Sergio Ramírez
Desde la guerra de los Cristeros, cuando campesinos católicos se enfrentaron con las armas a las tropas del gobierno, una de las últimas secuelas de la revolución, no se registraba en México una situación de violencia de semejante magnitud.
El horror diario alcanza las páginas de los periódicos, que ante la abundancia de hechos no pueden sino resumirlos. Doce personas decapitadas en Mérida, capital del estado de Yucatán; tres de los presuntos autores fueron capturados en las cercanías de Cancún, en poder de las hachas con que habían cercenado las cabezas de sus víctimas. Se mata por rivalidades entre bandas, por venganzas organizadas, por advertencia. No pocas veces, junto a los cuerpos mutilados, o junto a las cabezas, hay mensajes para las autoridades locales y para la policía.
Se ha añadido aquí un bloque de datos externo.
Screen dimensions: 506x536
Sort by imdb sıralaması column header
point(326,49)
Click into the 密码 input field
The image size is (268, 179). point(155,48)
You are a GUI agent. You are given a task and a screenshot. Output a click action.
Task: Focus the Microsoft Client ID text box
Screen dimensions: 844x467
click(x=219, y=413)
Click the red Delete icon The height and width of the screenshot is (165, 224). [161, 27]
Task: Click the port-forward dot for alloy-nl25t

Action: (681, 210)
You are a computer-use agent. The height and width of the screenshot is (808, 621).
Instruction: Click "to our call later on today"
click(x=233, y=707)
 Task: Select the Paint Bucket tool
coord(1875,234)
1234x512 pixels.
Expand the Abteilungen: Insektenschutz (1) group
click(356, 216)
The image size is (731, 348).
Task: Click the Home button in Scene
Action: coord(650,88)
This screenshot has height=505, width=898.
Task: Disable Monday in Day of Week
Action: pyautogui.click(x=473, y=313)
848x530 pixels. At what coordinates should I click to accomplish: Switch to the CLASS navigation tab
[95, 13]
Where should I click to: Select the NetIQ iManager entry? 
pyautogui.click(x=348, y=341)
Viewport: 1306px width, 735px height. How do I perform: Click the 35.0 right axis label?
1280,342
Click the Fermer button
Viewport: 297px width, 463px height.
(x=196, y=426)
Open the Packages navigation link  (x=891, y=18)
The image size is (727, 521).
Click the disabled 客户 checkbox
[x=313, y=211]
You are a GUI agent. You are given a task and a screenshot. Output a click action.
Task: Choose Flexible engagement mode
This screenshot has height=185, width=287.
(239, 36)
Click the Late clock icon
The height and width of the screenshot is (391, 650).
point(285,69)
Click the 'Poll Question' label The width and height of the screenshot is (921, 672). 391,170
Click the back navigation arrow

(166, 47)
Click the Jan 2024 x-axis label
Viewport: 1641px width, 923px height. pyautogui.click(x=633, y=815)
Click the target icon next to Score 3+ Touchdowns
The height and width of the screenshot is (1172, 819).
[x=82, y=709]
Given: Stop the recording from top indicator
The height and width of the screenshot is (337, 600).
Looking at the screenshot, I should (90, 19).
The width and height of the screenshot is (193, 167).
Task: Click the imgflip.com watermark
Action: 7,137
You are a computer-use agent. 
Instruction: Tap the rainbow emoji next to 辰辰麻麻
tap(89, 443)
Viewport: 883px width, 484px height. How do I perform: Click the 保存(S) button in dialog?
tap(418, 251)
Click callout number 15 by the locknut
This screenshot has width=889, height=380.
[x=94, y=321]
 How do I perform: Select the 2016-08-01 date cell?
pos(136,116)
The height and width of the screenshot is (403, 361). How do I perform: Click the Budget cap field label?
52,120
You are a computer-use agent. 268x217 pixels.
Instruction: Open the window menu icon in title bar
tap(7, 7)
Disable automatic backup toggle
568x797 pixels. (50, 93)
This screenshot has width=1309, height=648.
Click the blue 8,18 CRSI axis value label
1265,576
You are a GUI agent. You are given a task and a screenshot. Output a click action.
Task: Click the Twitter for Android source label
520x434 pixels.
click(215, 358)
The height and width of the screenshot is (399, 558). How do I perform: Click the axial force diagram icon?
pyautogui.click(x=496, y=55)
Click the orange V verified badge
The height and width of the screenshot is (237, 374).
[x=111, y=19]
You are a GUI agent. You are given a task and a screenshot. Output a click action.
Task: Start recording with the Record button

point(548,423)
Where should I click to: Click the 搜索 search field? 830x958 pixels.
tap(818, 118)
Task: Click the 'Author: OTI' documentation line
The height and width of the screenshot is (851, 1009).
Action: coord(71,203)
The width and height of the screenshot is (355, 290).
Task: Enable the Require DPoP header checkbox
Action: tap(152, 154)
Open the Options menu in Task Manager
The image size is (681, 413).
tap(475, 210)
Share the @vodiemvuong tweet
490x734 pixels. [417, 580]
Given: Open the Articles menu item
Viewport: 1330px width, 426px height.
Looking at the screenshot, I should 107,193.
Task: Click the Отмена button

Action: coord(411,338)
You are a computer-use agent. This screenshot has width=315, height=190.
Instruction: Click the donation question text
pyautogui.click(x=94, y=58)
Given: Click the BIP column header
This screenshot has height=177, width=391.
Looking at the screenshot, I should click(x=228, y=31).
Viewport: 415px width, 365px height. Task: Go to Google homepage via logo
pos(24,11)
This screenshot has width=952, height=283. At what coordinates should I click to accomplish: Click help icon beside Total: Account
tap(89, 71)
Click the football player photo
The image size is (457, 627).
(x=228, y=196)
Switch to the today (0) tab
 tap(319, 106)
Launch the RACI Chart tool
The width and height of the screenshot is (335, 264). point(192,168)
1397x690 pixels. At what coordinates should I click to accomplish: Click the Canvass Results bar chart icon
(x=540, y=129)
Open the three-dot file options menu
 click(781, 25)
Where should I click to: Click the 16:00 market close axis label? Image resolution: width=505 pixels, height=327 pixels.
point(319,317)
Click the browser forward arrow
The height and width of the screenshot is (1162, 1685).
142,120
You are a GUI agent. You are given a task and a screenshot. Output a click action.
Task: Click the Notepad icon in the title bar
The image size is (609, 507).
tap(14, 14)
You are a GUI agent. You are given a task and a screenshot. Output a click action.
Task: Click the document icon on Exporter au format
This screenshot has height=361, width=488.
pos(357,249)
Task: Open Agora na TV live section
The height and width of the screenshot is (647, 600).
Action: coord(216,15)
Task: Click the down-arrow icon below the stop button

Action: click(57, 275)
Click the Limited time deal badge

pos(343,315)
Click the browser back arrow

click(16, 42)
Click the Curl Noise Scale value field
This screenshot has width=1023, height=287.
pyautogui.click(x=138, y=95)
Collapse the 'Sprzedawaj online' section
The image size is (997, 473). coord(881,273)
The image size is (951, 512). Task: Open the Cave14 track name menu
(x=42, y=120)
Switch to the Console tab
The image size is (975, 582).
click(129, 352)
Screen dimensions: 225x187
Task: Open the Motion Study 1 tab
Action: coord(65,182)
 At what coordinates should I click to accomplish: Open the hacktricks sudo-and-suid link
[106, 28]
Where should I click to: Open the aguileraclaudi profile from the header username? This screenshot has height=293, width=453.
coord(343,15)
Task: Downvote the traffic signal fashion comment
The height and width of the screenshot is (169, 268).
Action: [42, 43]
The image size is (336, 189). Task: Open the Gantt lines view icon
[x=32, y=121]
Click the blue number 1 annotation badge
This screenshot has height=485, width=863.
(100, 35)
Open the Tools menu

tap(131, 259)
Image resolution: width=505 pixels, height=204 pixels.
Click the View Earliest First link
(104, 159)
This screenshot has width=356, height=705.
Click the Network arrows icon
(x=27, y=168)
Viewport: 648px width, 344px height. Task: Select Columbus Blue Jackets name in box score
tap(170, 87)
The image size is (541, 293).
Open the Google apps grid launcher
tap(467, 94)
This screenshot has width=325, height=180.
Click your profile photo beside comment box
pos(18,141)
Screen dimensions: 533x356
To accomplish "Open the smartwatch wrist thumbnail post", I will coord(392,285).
En Durango, las cabezas de dos mujeres fueron dejadas a pocos metros de las oficinas de la Procuraduría. En Nogales apareció otra cabeza en una hielera, y otra en una bolsa de basura, al lado una nota escrita con amenazas. Y las advertencias se expresan también en las llamadas "narcomantas", que amanecen colgadas de los puentes viales, en las que los traficantes denuncian la complicidad de las autoridades con determinadas bandas.